(Direction) Copy the lines verbatim, starting with the line that contains "Expand the Новосибирск cluster row" and continuing through the line that contains "coord(51,867)", both included. Omit the pictures from your copy.

(Information shown)
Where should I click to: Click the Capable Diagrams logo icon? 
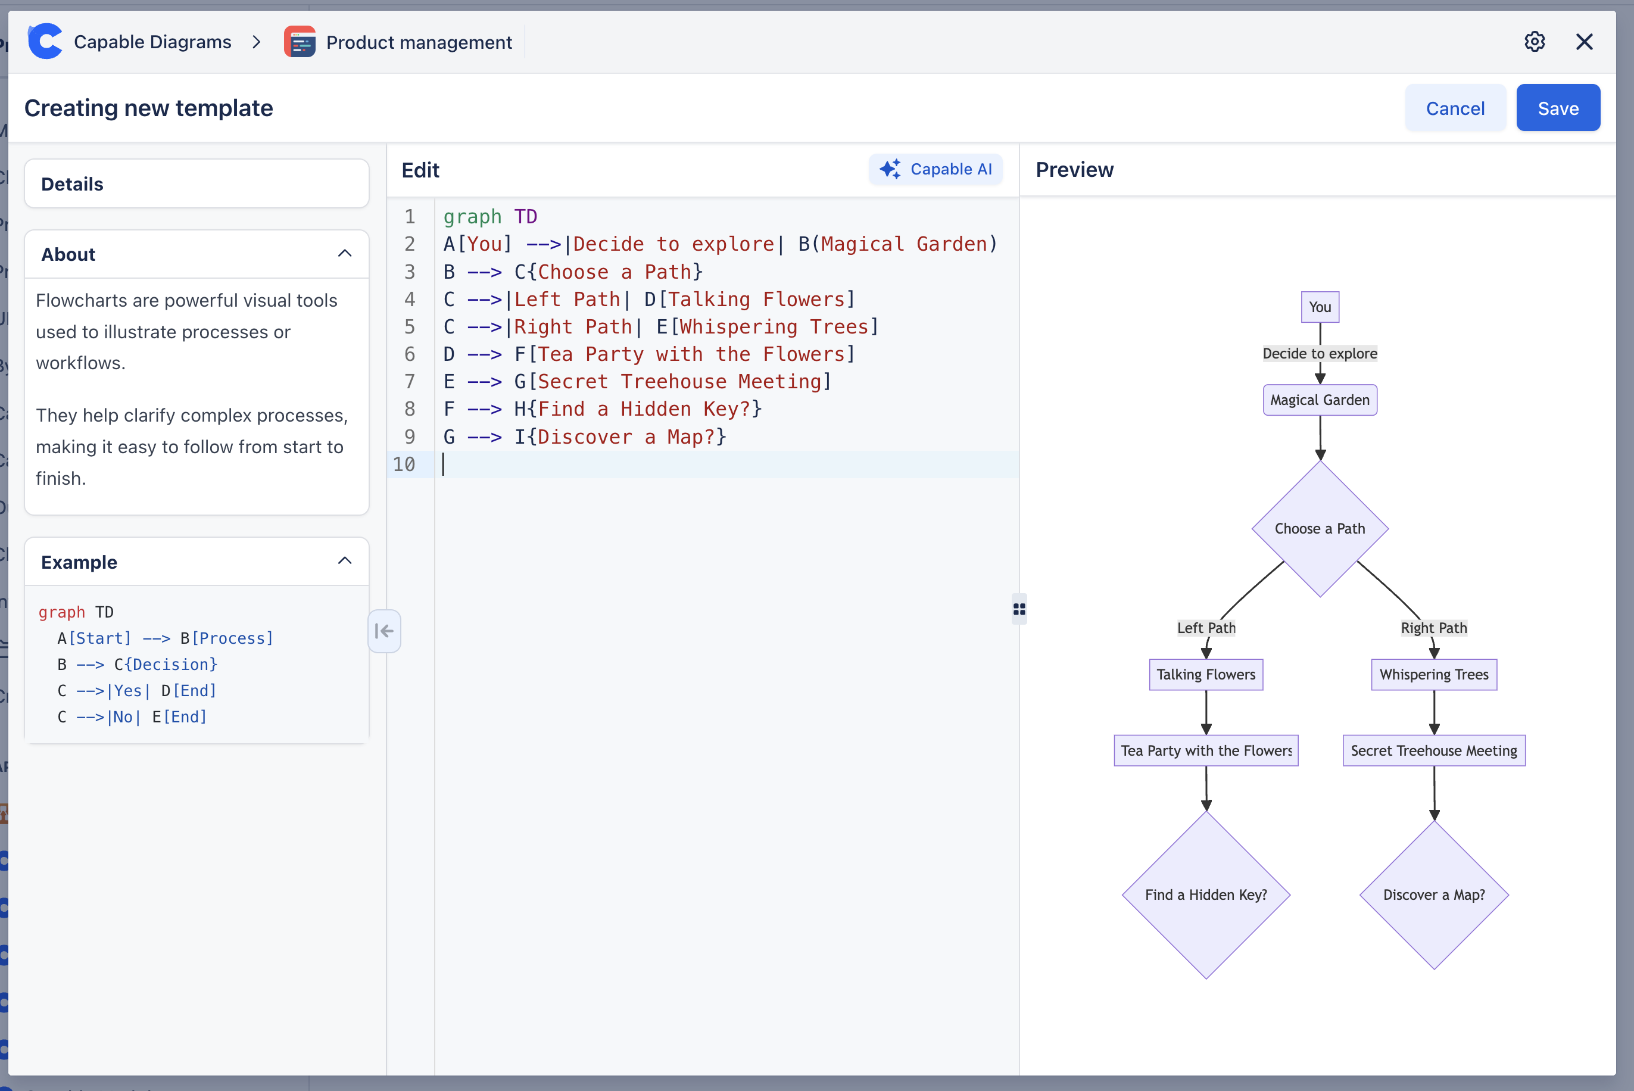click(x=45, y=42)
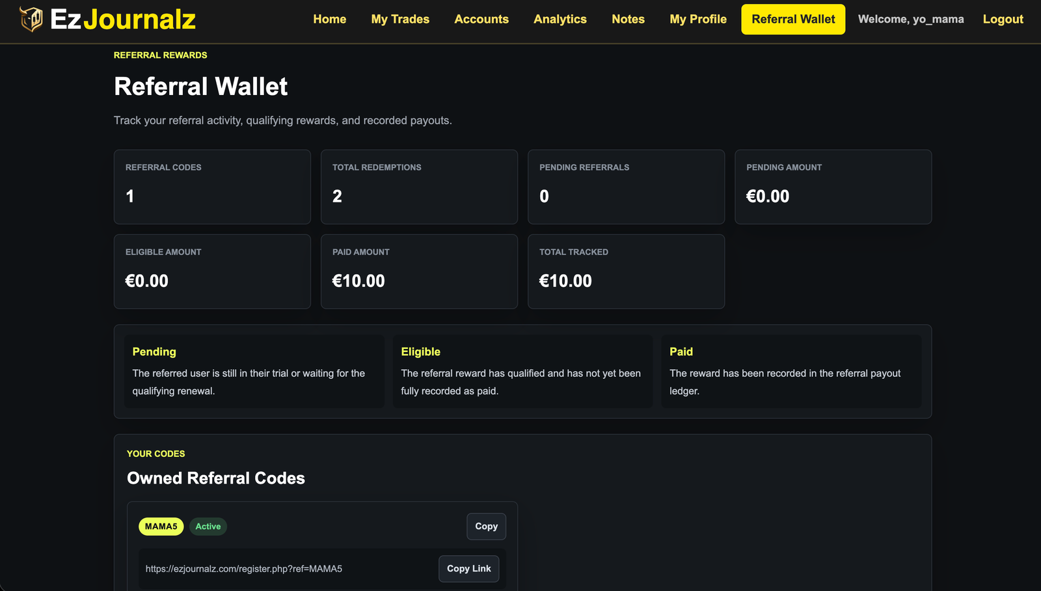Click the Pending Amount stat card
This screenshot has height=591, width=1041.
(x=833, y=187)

...

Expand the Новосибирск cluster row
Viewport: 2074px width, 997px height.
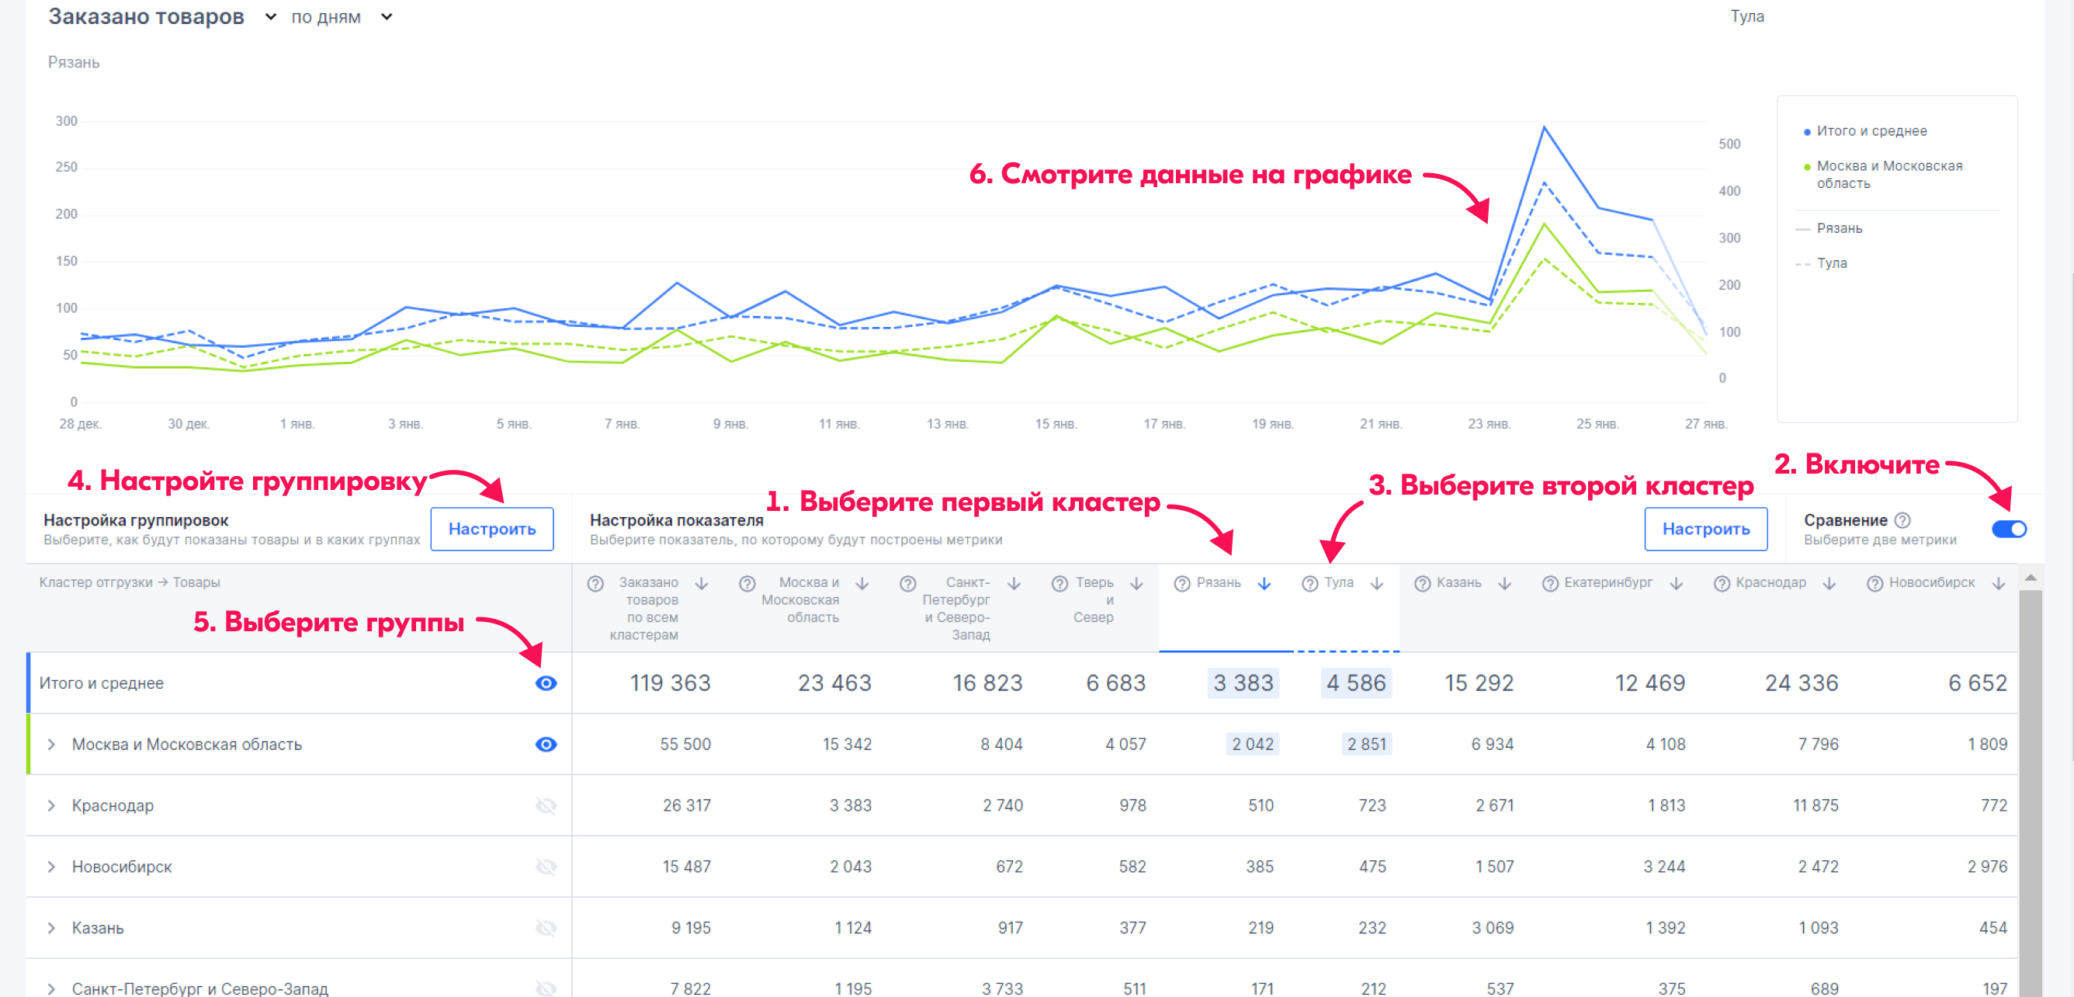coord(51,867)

(The reply)
Expand the Новосибирск cluster row
Viewport: 2074px width, 997px height.
coord(51,867)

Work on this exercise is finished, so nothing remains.